小山薫堂 幸せの仕事術―つまらない日常を特別な記念日に変える発想法
- 2014/08/28 17:40
- カテゴリー:読書感想
かなり有名な放送作家らしいけど、私は存じ上げなかった。
たまたま見た「情熱大陸」で小山薫堂(こやまくんどう)さんを知った。
ただ、この番組は珍しく超駄作だと私は思った。
放送作家の本業だけではなく、映画「おくりびと」の脚本から、くまもんの生みの親、金谷ホテルのアドバイザーなど、マルチの才能を発揮されている方ということは、最初の五分くらいの説明で知ったのだが、
小山氏は、50歳の誕生日を記念して、超多忙なのにも関わらず、1ヶ月の休暇を取る・・・という事で、なぜか後半は、休暇中の小山さんの日常に密着していた。
いやいや、、小山さんは業界では有名かも知れないけど、どのような仕事をしている人かを 知りたいのであって、休暇中の小山氏を テレビ放映する必要あります??
マルチな才能がある。とはいっても、視聴者のほとんどは詳しくは知らない訳です。
その仕事ぶりを、掘り下げて、人物のインタビューなどで 考え方を放映するだけで良かったんじゃないでしょうか。
その仕事に関するエピソードはなくて、いきなり休暇中を密着されても、誰が興味あるんでしょうか・・・。
しかし、私は逆に情報が少なすぎて、小山薫堂さんが どんな考え方をされているかが少し気になって、著書を読んでみました。
ところが、著書を読んだら、とても面白かったんです。
「ところが」と書いたのには、色々訳がありまして、基本的に 私は広告マンとか、企画マンを嫌っているというか、あんまり好きな人種とは思っていません。
それは、企画が大好きな上司に仕えた事があって、ものすごく「出来る人」ではあるんですが、企画に「タテマエ」と「本音」がいつもあって、
外部の人間が説明を受けると、「とても魅力的」なのですが、
内部の人間からすると、「うさんくさい」話が多かったんです。
要するに、理想的なアイデアをぶち上げるんですけど、決して実現することはない・・・みたいな。
情熱大陸での、小山さんの言動で、なんかその上司に似ている理想主義な考え方(企画の方特有?)を垣間見ただけで、正直 私は この人を何か好きになれない部分があるなーと思いながら 本を読み始めたのです。
しかし、期待は良い方に裏切られました。
理想主義的なアイデアではなく、現実的な枠組みの中で、企画によってどのように生まれ変わるかが良くまとめられていました。

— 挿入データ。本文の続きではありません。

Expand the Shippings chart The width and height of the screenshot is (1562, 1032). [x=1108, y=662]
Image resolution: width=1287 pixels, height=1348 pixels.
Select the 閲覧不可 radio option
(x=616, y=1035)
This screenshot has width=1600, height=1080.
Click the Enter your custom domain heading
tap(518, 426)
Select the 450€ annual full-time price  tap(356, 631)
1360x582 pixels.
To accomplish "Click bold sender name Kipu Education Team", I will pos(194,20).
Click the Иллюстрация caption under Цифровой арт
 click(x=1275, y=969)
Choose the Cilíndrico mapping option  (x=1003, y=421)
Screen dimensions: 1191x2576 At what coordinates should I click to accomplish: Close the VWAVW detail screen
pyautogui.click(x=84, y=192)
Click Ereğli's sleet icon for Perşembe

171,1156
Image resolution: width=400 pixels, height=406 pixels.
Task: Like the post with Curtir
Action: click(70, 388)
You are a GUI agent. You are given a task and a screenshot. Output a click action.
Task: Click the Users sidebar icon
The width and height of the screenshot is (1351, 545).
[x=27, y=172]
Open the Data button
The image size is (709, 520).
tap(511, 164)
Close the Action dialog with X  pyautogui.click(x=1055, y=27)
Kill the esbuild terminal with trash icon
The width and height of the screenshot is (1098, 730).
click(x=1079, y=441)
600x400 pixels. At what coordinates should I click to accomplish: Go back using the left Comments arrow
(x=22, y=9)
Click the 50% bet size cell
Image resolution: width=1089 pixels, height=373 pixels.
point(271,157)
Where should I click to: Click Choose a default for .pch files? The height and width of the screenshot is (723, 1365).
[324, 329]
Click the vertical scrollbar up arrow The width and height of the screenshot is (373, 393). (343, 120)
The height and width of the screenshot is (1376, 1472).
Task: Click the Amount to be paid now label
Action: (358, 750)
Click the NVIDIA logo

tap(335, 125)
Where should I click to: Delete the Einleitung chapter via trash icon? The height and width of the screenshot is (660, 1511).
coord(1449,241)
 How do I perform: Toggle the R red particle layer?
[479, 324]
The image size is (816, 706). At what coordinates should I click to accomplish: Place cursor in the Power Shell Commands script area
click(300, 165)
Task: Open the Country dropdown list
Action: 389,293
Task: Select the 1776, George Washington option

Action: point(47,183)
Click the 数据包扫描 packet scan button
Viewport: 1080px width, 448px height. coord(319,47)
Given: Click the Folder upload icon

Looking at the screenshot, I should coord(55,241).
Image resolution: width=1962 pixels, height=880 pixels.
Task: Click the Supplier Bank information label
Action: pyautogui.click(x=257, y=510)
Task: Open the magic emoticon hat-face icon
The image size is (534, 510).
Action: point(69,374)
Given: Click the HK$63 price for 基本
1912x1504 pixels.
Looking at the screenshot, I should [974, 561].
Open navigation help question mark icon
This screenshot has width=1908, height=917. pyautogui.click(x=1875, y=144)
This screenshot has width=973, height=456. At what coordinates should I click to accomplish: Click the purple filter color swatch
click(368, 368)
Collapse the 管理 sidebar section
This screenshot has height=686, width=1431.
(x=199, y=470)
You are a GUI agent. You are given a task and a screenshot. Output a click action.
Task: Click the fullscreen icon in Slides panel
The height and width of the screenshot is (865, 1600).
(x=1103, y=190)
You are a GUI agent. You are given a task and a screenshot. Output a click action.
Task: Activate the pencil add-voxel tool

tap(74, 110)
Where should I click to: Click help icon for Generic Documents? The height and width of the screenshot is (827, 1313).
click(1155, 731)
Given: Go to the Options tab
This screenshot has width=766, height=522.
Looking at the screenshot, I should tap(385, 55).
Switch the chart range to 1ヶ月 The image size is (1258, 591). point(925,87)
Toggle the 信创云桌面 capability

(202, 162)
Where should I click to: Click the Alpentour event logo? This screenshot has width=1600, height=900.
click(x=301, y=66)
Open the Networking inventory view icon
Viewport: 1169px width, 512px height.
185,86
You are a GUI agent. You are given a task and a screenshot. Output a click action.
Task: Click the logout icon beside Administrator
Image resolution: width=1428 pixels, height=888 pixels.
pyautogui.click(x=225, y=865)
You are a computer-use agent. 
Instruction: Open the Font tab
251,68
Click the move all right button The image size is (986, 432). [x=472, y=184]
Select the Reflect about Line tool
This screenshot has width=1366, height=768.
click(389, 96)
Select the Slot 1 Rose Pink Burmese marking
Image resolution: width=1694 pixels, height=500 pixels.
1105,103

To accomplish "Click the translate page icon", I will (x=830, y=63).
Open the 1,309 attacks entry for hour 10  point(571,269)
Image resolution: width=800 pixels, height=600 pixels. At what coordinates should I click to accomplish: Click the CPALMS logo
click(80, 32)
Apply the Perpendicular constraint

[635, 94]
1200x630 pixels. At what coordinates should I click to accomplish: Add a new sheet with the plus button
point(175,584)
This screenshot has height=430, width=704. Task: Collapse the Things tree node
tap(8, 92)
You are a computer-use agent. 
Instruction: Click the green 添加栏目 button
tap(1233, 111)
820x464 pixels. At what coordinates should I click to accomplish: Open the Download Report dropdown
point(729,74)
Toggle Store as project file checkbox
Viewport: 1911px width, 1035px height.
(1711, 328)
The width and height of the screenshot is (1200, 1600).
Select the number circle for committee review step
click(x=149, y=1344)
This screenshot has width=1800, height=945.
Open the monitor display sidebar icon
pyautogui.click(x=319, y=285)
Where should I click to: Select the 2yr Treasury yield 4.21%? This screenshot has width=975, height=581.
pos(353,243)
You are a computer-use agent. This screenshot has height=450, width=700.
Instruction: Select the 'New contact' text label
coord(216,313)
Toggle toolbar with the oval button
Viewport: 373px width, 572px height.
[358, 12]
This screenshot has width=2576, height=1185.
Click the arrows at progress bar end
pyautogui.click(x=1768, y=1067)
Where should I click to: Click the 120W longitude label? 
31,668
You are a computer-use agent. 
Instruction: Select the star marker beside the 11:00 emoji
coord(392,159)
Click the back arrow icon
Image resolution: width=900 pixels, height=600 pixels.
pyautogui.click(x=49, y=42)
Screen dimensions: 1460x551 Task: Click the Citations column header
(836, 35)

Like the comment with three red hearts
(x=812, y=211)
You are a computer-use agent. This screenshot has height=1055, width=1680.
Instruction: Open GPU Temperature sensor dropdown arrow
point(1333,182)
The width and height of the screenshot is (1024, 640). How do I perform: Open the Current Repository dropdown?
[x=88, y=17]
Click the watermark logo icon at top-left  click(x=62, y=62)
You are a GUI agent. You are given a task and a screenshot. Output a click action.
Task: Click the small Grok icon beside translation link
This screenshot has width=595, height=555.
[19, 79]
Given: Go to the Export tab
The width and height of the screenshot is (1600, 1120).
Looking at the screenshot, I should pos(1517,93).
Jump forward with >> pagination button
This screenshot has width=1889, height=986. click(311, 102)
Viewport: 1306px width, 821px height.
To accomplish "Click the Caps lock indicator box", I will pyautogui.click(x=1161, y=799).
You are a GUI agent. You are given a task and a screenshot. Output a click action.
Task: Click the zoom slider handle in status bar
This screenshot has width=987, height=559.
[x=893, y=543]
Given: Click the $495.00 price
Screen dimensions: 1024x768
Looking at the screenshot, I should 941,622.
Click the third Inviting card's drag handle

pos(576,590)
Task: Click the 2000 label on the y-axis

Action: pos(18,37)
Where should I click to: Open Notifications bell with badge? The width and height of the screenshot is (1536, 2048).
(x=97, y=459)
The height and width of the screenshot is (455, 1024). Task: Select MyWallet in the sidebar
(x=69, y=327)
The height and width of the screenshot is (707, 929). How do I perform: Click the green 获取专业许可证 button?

特に私は 金谷ホテルでの従業員の名刺の企画なんかは、とっても良いアイデアだと関心しました。
それはこうです。
金谷ホテルで従業員自身がお勧めする場所を選んでもらって、30場面ほどホテルの写真を撮ります。
そして従業員は、自分がお勧めする場所の写真を、自分の名刺に印刷するんです。
そして、お客様の見える場所に貼り紙をします
「従業員が持っている名刺には、従業員がそれぞれお勧めできる場所の写真があります。是非、従業員に名刺をもらって、オリジナルのカタログを造りましょう」
すると、子供が面白がって 従業員に話しかける・・すると親と従業員もコミュニケーションができる。
さらには横の繋がり・・従業員も、「あの従業員の名刺には面白い写真があるから」と子供に声をかけたりするようになり、どの従業員が、どの写真を持っているか、、を知る事になり、従業員どうしのコミュニケーションも生まれました。
名刺の裏に写真を印刷しただけなのに、それを意味付けしただけで、コミュニケーションが生まれていく。
大抵の私が見てきた企画は、企画者や従業員が「努力する事が必要」な企画だと思うんです。
でも、部外者が企画だけ持ち込む場合は、結局は実行者である従業員に上乗せの労力が必要になるので、乗り気でなくなり、中途半端な結果に終わってしまうことが多いと思います。
ただ、この名刺の企画は、お客様から従業員に声がかけられるように考えられている。
そうすれば、自然と従業員も嬉しくなり、乗り気になるだろう。
そこまで、計算づくで企画するってのは並大抵ではないと思います。
この視点の変化は、本当に私は 勉強になりました。
著者は、ケチや、もったいない、貧乏性と自分の事を評されていますが、最少の投資で最大の効果を狙うを企画で実行されているのがスバラシイです。
私も常々、今の日本には ハードよりソフトが大事だと思っていますが、
こういう企画を練るという事は普段意識していませんでした。
著者が言うように、本来 企画はサービスと同義語で思いやりから生まれるもの。
この事を忘れないようにして、私も日常から企画を考えたいと思います。